Bangladesh officials have summoned Nobel laureate Muhammad Yunus over $1.51 million in allegedly unpaid taxes, an official said on Tuesday, in what analysts saw as the latest politically motivated move against the micro-credit pioneer. 

The National Board of Revenue has asked Yunus to resolve the "dispute through discussions" at its office on March 29 in the capital after the economist lodged a court appeal against the unpaid bill.

"Professor Yunus is a very good and compliant taxpayer. But his total tax dues now stand at 117.7 million taka ($1.51 million)," tax commissioner Meftha Uddin Khan told AFP.

"We've asked him to settle the dispute through discussions," Khan said.

There was no immediate comment from Yunus, who is widely respected among ordinary Bangladeshis as an elder statesman in the impoverished country which is reeling from months of political instability.

Yunus, 74, has been at odds with Prime Minister Sheikh Hasina since 2007 when he made a brief foray into the country's violent and polarised politics dominated by her family and her arch-rival Khaleda Zia.

Yunus was removed in 2011 as head of the micro-lender Grameen Bank that he founded,a move widely seen as orchestrated by Hasina.

"I think this tax dispute is intended to prove that his integrity is not beyond doubt and he's not as perfect as often ... seen by the public," Ataur Rahman, a retired professor of political science at Dhaka University, told AFP.

Khan said taxes must be paid on financial "gifts" from Yunus in the last three years to three trusts set up for his family members and for charitable purposes. 

But Mahbubur Rahman, a tax adviser of Yunus, said that money should be exempt because they were gifts and a ruling on the matter was pending in the High Court.

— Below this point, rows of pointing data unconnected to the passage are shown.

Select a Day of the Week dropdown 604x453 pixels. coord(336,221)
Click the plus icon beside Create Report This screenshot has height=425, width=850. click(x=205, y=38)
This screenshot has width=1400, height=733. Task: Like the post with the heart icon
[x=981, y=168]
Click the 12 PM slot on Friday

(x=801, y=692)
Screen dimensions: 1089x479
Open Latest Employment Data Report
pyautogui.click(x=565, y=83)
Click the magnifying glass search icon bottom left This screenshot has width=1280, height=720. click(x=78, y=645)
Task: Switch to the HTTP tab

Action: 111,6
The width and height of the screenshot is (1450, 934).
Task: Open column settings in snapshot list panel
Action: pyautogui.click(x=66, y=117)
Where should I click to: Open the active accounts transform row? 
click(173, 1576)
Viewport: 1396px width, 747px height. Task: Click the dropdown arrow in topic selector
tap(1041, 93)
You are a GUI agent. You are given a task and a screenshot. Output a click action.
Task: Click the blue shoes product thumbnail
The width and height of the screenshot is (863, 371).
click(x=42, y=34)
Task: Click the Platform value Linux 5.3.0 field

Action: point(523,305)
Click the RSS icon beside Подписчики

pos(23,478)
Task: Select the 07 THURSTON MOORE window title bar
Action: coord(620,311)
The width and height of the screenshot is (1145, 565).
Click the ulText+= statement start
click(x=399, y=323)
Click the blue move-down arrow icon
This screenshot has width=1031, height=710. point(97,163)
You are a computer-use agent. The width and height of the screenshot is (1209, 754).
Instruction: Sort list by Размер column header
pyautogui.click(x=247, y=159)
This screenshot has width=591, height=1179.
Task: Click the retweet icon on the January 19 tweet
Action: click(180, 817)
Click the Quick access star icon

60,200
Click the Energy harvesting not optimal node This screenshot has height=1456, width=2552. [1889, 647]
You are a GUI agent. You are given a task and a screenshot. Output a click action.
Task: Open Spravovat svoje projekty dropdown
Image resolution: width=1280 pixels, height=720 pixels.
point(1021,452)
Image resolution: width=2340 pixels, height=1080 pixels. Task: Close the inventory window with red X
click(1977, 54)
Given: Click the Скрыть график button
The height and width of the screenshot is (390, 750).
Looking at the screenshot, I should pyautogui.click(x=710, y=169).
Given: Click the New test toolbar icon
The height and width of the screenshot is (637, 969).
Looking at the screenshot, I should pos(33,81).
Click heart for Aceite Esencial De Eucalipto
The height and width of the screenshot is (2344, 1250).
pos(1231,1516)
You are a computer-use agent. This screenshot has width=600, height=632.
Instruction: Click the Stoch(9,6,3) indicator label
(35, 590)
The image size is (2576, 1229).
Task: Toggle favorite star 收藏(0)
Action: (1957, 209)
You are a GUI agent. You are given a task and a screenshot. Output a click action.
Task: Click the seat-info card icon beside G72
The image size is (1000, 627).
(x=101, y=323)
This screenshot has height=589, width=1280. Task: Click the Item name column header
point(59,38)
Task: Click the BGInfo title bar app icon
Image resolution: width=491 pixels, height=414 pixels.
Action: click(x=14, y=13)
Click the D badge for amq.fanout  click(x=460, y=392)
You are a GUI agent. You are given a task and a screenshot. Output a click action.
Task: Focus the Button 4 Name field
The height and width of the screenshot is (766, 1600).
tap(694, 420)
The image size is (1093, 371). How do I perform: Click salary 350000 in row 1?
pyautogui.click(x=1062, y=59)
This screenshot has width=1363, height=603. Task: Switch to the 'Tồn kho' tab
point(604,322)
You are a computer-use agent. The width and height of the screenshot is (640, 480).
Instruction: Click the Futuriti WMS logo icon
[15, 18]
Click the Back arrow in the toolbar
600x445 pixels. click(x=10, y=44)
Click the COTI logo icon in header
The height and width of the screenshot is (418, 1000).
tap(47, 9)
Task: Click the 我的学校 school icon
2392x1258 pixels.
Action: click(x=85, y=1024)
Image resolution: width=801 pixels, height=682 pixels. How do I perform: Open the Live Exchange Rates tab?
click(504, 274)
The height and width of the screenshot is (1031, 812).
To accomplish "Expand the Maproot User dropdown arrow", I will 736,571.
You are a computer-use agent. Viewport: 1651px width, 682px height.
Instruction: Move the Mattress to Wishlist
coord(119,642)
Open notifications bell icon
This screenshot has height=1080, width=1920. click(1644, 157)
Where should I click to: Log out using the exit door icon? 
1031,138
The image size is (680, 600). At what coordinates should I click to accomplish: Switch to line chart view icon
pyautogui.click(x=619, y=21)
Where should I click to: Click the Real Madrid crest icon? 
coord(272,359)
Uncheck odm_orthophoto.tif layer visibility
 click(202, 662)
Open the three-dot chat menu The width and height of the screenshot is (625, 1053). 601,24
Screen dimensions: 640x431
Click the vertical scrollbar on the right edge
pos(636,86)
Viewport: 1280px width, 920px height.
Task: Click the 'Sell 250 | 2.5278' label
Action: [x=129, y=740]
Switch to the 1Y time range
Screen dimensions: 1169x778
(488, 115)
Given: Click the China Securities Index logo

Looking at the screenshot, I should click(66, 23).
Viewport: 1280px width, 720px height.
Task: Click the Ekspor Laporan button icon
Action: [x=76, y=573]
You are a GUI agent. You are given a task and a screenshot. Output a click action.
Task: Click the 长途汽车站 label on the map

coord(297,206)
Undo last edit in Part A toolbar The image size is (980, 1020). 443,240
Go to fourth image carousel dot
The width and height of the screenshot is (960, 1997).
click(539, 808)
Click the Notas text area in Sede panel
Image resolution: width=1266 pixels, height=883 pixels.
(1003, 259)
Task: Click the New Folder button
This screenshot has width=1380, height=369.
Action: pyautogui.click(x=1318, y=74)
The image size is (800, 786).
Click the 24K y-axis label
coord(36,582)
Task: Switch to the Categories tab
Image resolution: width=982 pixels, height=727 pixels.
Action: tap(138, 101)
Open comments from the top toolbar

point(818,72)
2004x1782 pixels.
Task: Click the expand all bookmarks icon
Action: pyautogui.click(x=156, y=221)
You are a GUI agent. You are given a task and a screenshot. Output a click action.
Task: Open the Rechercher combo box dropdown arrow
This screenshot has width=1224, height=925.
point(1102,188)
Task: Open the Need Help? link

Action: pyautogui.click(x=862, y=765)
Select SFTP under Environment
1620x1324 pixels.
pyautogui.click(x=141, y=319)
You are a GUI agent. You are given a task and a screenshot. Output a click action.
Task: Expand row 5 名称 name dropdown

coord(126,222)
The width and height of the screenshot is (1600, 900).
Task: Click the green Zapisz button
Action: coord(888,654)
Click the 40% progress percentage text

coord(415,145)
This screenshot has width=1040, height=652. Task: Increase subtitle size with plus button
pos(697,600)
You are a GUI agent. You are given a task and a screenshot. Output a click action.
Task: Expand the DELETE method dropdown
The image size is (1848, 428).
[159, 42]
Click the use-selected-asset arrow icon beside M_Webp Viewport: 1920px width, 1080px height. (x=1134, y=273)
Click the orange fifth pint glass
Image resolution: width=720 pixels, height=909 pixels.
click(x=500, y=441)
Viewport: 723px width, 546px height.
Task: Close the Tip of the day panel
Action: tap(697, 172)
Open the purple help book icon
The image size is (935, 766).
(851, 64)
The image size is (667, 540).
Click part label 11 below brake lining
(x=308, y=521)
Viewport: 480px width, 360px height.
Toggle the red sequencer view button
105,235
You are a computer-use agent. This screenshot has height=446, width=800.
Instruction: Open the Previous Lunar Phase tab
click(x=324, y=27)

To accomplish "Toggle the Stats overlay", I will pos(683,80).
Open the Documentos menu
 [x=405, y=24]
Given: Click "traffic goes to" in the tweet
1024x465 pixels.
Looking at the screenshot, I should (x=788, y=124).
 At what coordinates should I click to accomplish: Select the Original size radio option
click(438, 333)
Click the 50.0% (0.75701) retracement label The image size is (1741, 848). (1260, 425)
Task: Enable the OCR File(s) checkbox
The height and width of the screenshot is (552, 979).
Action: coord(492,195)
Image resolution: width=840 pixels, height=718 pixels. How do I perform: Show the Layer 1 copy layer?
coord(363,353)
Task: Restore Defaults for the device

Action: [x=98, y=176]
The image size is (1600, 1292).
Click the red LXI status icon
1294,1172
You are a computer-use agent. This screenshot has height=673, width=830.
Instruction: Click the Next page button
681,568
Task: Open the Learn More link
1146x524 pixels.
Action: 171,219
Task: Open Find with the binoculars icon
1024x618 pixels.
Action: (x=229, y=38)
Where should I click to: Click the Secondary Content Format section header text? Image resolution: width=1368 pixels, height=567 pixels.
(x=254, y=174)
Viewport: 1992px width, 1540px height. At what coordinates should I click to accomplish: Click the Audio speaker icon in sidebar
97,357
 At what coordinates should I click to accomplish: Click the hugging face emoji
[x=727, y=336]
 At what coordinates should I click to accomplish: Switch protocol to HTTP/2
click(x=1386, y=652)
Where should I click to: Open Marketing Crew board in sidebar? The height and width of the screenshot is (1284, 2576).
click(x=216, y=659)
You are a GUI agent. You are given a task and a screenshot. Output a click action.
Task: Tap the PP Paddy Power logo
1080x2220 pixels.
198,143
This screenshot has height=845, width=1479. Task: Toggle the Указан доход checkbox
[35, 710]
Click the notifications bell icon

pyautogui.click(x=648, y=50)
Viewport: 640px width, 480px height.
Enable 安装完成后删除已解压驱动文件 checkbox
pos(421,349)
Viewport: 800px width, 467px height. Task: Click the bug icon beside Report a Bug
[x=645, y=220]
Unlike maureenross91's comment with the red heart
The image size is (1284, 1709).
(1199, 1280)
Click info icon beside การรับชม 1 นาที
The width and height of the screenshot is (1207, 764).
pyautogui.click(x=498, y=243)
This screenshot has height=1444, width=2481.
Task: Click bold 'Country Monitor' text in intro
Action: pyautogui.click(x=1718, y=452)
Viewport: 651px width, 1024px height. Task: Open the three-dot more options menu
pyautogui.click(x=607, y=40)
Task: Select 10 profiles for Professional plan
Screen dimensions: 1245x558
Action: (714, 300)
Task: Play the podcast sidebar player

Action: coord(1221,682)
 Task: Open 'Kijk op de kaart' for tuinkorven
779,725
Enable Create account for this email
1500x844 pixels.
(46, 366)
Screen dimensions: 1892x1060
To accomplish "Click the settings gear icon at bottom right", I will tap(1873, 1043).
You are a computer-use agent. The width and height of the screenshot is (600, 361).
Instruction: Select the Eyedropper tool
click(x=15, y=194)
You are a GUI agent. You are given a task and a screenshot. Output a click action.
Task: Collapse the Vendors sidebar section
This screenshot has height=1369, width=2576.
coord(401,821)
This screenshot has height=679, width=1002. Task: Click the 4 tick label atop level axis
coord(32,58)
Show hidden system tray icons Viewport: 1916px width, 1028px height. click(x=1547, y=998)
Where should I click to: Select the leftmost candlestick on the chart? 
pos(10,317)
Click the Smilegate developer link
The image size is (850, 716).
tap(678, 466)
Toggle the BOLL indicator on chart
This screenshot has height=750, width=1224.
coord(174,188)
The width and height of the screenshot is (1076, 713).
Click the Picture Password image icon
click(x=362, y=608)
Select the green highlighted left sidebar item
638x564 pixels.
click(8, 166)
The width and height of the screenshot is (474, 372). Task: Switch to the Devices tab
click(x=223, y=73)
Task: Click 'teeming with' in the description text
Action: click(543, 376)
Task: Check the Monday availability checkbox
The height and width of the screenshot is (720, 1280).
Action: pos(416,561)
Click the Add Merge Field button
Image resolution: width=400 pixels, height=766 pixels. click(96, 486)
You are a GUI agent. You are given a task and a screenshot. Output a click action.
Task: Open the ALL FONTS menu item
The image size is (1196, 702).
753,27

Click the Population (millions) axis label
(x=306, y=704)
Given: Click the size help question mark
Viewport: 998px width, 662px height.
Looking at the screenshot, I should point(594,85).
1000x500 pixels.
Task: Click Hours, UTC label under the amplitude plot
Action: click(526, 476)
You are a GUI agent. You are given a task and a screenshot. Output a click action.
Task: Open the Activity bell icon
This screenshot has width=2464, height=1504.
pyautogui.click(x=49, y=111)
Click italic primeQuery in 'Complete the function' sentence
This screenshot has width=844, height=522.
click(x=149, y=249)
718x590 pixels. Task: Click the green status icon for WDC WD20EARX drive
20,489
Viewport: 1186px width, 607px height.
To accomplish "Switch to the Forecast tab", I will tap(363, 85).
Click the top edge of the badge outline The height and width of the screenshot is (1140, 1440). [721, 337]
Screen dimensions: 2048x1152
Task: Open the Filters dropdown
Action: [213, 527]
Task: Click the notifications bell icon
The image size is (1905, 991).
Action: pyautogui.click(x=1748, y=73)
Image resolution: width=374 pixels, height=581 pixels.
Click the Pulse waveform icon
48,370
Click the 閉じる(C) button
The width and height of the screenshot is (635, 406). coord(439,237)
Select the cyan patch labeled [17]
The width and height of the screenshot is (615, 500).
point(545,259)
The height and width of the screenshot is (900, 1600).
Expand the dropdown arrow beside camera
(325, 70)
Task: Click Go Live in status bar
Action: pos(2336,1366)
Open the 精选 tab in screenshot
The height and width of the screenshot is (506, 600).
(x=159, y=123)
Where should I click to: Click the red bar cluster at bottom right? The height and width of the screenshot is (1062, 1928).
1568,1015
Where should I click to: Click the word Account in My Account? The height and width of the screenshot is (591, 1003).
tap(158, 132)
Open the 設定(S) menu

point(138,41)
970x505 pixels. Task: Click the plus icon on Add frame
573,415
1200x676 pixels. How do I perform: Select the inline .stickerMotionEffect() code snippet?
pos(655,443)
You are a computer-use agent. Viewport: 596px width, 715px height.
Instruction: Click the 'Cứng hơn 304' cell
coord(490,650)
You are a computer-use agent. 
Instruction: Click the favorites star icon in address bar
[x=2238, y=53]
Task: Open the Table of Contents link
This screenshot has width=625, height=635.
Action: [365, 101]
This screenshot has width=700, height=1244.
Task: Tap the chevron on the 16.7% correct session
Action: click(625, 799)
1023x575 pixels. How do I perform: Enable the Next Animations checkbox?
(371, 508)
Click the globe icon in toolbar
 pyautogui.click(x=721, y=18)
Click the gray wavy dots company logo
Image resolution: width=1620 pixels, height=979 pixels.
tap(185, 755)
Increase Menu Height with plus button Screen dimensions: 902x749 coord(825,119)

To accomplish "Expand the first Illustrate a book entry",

"We think the gift that Professor Yunus has made through his trusts should be exempted from ... tax. He has made an appeal to the High Court against the claim," Rahman told AFP.

Yunus set up Grameen Bank in 1983 to make collateral-free micro-loans to rural and mostly women entrepreneurs. Its record in helping to reduce poverty earned him global fame and a Nobel Peace Prize.

But Hasina has accused Yunus of "sucking blood" from the poor and in 2013 he faced a state-backed hate campaign seeking to paint him as un-Islamic and a spreader of homosexuality.